WHAT TO DO:
Could you return all of the entries below exactly, minus the pictures?

*** RECORDS PROVIDED Section Begins ***

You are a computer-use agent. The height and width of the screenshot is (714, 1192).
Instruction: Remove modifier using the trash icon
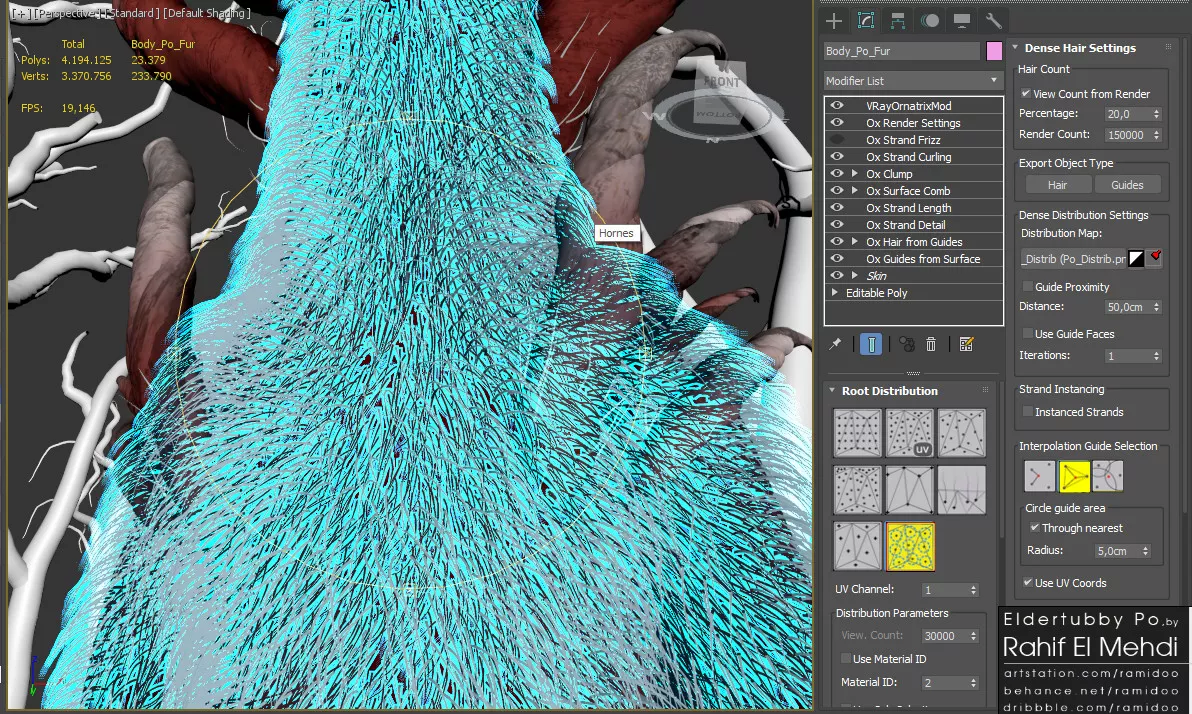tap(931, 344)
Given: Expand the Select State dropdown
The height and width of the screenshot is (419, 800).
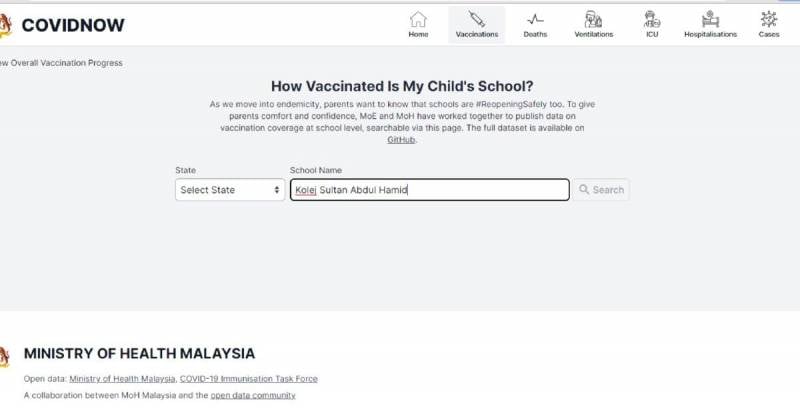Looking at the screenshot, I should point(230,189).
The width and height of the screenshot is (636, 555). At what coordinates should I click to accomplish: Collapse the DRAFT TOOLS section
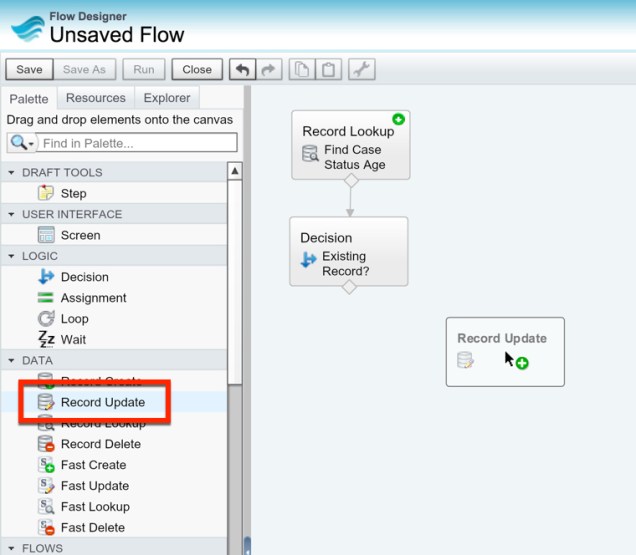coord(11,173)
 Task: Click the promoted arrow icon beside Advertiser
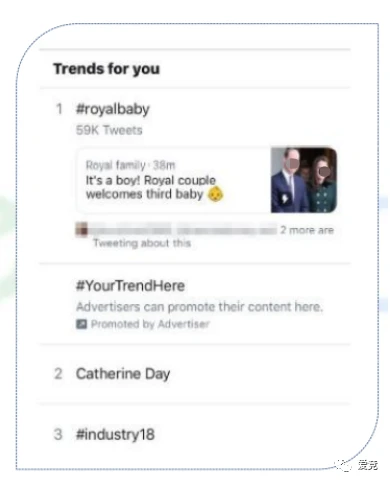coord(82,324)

*** RECORDS PROVIDED Section Ends ***

YOUR SOLUTION:
You are a computer-use agent. The height and width of the screenshot is (714, 1192).
Instruction: Remove modifier using the trash icon
tap(931, 344)
Given: Expand the Select State dropdown
The height and width of the screenshot is (419, 800).
Looking at the screenshot, I should point(230,189).
The width and height of the screenshot is (636, 555). At what coordinates should I click to accomplish: Collapse the DRAFT TOOLS section
coord(11,173)
 Task: Click the promoted arrow icon beside Advertiser
coord(82,324)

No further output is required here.